I love a nice steaming bowl of spicy soup for lunch. Soup is so are easy and quick to make, you just have to put the ingredients in the pan in the right order, put the lid on and the food is ready 10-20 minutes later. Super handy for busy workdays, but also for parties where you don't want to spend too much time preparing food for a crowd. Even picky eaters usually like soup and with some fresh bread. You have a festive meal on the table in no time.

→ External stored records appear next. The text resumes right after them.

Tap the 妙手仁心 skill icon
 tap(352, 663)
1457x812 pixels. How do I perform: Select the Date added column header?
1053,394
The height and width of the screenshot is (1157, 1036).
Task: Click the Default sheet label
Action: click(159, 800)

This curry soup is even easier than usual because you really only have to mince an onion and open a few cans. Yet it is a healthy full-fledged nutritious meal. If you like a thick chunky soup, use a blender to puree some of it, so it  becomes nice and thick and creamy. Don’t hesitate to double the recipe so you have a few extra portions for lunch or dinner the next day.

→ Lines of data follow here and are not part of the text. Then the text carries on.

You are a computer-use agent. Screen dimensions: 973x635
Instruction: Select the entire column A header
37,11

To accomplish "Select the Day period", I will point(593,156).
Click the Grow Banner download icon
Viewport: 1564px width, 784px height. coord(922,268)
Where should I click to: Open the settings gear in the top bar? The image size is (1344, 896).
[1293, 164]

If you'd like to prepare this soup in an Instant Pot or similar electric pressure cooker, add the peas with the other ingredients and cook everything on high pressure for 5 minutes and do either a natural or quick release.


  • 1 large onion, minced
  • 300 g (1 1/2 cups) of cooked chickpeas, drained
  • 400 g (1 14 oz can) tomato cubes or crushed tomatoes
  • 400 ml (1 2/3 cups) of water
  • 2 teaspoons vegetable bouillon powder
  • 2 cloves of garlic or 1 teaspoon of garlic powder
  • 2 teaspoons curry powder
  • 1 teaspoon cumin powder
  • 1 teaspoon of ginger powder or grated ginger
  • 1/4 teaspoon chili flakes
  • 200 g (1 1/2 cup) frozen peas


Heat a dash of oil in a pot and sauté the onion for a few minutes until it starts to brown. Add the chickpeas, tomatoes, water, bouillon powder and herbs and bring to the boil. Simmer for 15 minutes. Add the peas for the last 5 minutes and heat through. 

Puree a quarter to a third of the soup with a blender or immersion blender so that it becomes nice and thick. Serve with pita bread, papadums (gluten-free), Lebanese bread or baguette.